Amendements nécessaires
Constat que soutient Valérie Valton, présidente de l’Union syndicale des magistrats : « Le juge n’aura pas la possibilité d’entendre véritablement les parties, de réaliser des investigations complémentaires et de se forger sa propre opinion avant de rendre sa décision. Il devra trancher dans des délais très courts entre l’avis des médecins, l’avis du préfet et prendre la responsabilité de cette décision sans possibilité autre que maintenir en hospitalisation ou remettre en liberté pure et simple puisque le projet de loi ne prévoit pas que des soins sans consentement soient ordonnés par le juge en remplacement d’une hospitalisation sans consentement », explique-t-elle. « Le juge ne rencontrera même pas le patient », poursuit la magistrate.Selon l’étude d’impact du projet de loi, l’essentiel des échanges entre juge et malade se fera par le biais d’une communication par visioconférence.
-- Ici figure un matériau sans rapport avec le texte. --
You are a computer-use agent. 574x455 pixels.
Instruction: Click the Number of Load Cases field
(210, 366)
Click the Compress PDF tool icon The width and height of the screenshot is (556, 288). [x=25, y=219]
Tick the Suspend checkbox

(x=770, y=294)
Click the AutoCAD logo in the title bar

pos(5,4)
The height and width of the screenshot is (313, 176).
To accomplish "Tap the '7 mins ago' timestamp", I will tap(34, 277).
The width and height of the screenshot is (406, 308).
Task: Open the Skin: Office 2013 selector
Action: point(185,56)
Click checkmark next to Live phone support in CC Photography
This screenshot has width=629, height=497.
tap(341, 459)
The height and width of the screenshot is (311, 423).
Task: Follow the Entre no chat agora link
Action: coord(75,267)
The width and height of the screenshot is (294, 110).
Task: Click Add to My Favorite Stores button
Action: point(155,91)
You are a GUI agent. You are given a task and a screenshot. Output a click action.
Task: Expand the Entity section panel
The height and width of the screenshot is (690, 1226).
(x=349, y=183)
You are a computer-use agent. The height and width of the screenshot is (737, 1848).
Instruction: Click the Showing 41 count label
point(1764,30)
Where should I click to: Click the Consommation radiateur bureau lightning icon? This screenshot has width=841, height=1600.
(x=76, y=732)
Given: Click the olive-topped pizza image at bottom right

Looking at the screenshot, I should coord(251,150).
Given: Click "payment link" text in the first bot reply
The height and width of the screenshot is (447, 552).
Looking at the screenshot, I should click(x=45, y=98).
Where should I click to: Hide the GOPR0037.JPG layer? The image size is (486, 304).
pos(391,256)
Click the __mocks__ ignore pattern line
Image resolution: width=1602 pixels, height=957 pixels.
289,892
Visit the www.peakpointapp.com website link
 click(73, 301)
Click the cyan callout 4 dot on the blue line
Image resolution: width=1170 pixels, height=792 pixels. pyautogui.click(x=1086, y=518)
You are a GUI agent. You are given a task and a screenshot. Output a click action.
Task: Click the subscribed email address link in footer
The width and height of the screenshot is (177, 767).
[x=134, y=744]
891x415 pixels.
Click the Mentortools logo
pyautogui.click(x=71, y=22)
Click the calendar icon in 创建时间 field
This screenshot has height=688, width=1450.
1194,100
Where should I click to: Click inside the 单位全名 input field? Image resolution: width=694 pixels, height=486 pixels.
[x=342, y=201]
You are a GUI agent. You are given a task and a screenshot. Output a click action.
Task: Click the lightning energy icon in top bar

En outre, le patient ne sera pas automatiquement assisté d’un avocat et des personnels hospitaliers rempliront le rôle de greffier. « On judiciarise sans respecter les principes de base », indique Valérie Valton qui pointe également l’insuffisance des moyens pour mettre en place ce dispositif.
Mardi, l’ensemble des organisations syndicales des psychiatres des hôpitaux a appelé la profession à une journée de mobilisation et de grève. Déplorant l’insuffisance des amendements votés en commission parlementaire, les syndicats exigent idéalement le retrait de ce projet de loi et la mise en place d’une véritable concertation avec l’ensemble des syndicats de soignants, associations de patients, familles et syndicats de magistrats. Faute de retrait du texte, les psychiatres réclament au moins plusieurs ajustements jugés essentiels, comme la suppression de la double autorité administrative et judiciaire encadrant les soins sans consentement au profit du seul juge, le retrait des fichiers psychiatriques pour certains types de patients et l’encadrement des soins consentement en ambulatoire par l’autorité judiciaire.
* Loi du 27 juin 1990 relative aux droits et à la protection des personnes hospitalisées en raison de troubles mentaux et à leur condition d’hospitalisation.